- Requirement
Transcribe the line containing "The image size is (1280, 720)." and every line after it, exactly, through the end of the records.

(Saved data entries)
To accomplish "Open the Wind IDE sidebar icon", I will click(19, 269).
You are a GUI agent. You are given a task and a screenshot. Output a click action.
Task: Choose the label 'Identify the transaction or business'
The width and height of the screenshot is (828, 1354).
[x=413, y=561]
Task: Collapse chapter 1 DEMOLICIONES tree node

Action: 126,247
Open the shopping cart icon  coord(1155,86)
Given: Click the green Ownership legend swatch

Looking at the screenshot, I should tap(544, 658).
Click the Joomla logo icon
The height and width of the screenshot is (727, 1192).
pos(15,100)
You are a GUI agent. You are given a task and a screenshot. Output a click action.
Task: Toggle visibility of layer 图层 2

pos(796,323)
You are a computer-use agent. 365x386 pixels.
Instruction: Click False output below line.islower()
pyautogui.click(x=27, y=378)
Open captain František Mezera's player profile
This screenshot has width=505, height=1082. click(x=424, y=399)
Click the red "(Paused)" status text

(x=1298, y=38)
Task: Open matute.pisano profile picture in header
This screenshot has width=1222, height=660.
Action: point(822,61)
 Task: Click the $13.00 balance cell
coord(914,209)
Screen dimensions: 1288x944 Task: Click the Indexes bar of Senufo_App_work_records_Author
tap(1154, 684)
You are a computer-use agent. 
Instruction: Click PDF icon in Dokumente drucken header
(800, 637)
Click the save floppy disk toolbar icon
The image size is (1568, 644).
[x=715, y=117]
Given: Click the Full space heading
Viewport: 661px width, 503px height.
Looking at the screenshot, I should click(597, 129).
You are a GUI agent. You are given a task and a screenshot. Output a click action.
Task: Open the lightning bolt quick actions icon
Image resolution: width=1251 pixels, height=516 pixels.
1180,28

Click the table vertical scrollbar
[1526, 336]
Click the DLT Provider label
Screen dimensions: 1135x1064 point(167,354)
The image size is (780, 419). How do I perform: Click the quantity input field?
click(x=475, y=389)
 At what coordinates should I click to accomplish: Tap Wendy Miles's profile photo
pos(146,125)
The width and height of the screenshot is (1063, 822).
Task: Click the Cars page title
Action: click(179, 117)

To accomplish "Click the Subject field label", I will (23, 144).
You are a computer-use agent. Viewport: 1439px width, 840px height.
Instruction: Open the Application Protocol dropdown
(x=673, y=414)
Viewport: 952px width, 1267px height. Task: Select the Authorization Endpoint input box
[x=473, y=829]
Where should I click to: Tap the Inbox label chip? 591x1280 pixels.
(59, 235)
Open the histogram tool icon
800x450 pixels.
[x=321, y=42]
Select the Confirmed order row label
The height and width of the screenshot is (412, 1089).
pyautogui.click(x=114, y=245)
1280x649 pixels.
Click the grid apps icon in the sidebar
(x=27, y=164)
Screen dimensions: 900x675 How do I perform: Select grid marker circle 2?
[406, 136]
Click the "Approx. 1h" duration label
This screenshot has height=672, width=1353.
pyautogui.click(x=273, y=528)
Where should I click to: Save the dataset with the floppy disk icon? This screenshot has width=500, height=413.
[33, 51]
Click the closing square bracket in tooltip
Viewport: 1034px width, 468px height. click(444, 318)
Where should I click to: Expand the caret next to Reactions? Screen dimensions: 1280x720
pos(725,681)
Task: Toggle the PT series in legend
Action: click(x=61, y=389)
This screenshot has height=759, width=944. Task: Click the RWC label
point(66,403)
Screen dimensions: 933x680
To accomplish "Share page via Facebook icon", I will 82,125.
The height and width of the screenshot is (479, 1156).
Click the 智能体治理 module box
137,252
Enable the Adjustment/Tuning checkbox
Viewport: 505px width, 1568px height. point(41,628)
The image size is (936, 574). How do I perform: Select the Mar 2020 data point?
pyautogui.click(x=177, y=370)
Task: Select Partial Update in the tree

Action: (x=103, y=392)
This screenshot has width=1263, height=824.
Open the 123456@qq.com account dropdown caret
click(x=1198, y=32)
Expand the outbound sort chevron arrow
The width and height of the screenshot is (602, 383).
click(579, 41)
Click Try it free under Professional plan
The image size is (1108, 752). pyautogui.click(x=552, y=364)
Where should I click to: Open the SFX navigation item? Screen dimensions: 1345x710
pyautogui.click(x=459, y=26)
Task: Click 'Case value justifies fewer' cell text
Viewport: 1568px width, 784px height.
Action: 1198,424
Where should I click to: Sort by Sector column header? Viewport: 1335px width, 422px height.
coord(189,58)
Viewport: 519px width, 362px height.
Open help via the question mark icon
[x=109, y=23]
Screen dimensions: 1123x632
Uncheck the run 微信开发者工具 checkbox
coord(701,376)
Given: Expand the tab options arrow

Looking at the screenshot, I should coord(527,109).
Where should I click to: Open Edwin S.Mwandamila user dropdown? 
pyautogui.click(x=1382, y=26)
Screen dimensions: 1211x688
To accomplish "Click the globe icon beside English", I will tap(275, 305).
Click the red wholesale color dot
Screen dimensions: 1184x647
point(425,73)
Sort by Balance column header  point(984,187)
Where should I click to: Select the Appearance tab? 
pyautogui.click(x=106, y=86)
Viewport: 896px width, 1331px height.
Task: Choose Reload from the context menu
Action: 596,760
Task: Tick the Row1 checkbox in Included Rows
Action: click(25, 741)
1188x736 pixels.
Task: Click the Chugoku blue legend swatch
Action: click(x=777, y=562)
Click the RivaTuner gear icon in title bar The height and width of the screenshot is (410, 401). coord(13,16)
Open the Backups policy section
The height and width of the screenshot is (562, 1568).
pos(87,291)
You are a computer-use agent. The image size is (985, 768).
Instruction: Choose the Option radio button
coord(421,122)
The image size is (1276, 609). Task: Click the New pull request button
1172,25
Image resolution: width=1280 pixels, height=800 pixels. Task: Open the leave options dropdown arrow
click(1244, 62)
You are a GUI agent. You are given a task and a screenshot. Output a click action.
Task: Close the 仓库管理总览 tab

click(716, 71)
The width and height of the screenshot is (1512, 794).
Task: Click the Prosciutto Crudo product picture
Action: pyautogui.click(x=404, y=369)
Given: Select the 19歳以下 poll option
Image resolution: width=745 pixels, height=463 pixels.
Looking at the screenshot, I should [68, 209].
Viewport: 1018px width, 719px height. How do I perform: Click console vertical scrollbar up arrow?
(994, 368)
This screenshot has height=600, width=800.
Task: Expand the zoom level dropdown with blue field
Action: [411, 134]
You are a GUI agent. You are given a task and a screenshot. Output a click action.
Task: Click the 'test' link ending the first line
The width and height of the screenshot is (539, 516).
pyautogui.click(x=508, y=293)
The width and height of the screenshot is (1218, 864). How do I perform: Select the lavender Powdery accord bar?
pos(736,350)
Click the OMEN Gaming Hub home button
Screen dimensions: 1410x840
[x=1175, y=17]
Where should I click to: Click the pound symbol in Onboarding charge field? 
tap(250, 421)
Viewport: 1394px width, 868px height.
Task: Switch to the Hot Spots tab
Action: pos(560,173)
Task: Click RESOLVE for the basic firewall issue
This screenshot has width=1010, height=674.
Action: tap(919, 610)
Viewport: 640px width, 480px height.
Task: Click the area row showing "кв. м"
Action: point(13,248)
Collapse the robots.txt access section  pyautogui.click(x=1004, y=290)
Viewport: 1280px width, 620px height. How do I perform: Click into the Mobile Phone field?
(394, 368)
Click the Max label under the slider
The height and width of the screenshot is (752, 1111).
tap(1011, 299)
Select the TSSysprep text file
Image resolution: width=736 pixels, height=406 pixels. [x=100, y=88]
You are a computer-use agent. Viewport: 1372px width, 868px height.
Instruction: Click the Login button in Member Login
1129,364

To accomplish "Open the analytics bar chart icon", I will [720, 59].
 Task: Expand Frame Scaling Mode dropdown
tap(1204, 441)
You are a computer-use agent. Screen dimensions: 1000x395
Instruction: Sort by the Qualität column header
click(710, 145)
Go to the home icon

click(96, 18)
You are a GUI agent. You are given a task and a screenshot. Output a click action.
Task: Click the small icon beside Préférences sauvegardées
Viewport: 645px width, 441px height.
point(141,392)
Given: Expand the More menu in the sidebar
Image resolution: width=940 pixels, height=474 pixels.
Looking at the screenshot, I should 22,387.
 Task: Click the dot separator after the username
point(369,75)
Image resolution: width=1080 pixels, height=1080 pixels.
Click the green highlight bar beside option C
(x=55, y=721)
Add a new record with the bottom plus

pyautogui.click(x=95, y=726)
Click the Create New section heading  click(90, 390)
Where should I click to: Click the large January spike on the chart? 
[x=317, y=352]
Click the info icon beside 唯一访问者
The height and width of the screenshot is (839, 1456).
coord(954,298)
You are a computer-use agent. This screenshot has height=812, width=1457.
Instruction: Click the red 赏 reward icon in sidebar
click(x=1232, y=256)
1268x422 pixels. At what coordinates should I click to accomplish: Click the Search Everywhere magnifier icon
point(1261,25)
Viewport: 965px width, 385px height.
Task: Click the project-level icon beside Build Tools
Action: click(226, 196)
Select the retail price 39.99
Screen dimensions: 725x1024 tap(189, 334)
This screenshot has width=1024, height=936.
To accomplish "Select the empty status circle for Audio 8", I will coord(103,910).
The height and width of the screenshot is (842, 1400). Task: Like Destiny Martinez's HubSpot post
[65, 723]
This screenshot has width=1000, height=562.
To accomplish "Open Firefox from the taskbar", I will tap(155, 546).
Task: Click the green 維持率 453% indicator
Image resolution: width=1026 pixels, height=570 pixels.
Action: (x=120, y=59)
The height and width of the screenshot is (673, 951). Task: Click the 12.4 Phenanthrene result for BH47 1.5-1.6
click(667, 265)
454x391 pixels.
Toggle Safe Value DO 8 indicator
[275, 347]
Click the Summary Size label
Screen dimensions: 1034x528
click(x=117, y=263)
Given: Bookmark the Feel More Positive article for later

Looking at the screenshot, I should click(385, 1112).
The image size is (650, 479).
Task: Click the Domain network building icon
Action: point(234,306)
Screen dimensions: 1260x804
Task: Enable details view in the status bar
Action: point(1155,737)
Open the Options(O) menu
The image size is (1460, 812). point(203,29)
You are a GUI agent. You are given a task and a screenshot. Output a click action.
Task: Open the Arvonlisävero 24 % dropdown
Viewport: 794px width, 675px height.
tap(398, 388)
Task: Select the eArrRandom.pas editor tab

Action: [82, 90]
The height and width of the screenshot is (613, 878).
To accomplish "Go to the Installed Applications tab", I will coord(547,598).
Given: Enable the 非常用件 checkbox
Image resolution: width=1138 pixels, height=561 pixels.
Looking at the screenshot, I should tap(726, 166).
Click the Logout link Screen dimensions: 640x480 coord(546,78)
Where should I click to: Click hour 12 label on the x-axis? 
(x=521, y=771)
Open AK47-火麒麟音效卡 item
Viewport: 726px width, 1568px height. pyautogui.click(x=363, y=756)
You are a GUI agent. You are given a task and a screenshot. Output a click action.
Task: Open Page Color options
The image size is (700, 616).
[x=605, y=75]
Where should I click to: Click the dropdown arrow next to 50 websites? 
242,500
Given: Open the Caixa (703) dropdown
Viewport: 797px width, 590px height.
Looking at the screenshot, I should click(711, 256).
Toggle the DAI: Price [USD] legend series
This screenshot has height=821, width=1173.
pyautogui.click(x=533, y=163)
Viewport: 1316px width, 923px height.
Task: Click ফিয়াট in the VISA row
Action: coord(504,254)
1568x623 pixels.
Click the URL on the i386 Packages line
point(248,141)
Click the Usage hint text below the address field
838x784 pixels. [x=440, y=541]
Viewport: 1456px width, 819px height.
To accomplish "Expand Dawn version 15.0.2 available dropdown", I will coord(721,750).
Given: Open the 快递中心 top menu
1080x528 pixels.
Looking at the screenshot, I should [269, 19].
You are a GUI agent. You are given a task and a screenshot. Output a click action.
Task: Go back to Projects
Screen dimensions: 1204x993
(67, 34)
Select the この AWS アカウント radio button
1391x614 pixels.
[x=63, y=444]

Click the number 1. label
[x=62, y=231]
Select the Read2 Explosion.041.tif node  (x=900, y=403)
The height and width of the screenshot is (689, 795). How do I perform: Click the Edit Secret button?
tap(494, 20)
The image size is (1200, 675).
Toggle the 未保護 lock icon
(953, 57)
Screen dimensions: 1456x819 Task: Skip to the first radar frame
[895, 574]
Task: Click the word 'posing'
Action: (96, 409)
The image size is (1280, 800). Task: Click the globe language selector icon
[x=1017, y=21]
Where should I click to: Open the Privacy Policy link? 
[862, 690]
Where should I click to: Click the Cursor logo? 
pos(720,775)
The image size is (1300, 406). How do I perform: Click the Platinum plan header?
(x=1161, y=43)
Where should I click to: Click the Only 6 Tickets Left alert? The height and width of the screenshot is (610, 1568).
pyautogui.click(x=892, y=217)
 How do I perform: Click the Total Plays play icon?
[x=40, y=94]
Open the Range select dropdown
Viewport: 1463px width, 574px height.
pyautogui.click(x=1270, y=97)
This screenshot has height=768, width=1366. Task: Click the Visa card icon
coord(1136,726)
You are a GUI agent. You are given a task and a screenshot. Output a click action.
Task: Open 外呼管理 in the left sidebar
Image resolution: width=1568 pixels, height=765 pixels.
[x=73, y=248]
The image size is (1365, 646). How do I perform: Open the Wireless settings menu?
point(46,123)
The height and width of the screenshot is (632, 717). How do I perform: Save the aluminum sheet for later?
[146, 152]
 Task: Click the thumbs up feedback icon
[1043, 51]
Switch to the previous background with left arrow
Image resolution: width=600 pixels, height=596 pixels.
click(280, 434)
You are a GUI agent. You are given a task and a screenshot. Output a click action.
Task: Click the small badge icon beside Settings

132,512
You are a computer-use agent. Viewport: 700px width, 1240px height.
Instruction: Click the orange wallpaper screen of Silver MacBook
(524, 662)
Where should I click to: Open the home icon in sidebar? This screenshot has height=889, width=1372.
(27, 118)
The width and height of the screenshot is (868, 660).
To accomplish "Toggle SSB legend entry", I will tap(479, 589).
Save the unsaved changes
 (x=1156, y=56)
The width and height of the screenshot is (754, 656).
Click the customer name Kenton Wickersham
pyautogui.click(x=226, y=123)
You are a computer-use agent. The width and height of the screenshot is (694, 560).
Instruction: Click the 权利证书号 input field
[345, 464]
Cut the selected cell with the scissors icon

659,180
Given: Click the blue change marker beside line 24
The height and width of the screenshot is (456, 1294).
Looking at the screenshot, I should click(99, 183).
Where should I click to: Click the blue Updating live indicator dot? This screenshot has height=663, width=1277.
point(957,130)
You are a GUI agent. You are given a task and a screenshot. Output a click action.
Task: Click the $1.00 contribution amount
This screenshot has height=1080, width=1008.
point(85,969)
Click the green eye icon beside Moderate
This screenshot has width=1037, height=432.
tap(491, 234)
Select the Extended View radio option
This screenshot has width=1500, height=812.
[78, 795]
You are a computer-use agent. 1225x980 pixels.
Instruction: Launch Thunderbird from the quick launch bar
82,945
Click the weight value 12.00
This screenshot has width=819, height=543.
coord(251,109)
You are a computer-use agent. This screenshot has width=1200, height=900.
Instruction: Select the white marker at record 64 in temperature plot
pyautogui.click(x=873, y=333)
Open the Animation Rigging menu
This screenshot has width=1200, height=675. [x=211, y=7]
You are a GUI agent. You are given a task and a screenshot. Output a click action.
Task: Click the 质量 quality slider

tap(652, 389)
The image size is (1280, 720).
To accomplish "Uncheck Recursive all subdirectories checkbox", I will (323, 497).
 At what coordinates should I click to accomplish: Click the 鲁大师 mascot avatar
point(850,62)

- Result of the task
The image size is (1280, 720).
To accomplish "Uncheck Recursive all subdirectories checkbox", I will (323, 497).
 At what coordinates should I click to accomplish: Click the 鲁大师 mascot avatar
point(850,62)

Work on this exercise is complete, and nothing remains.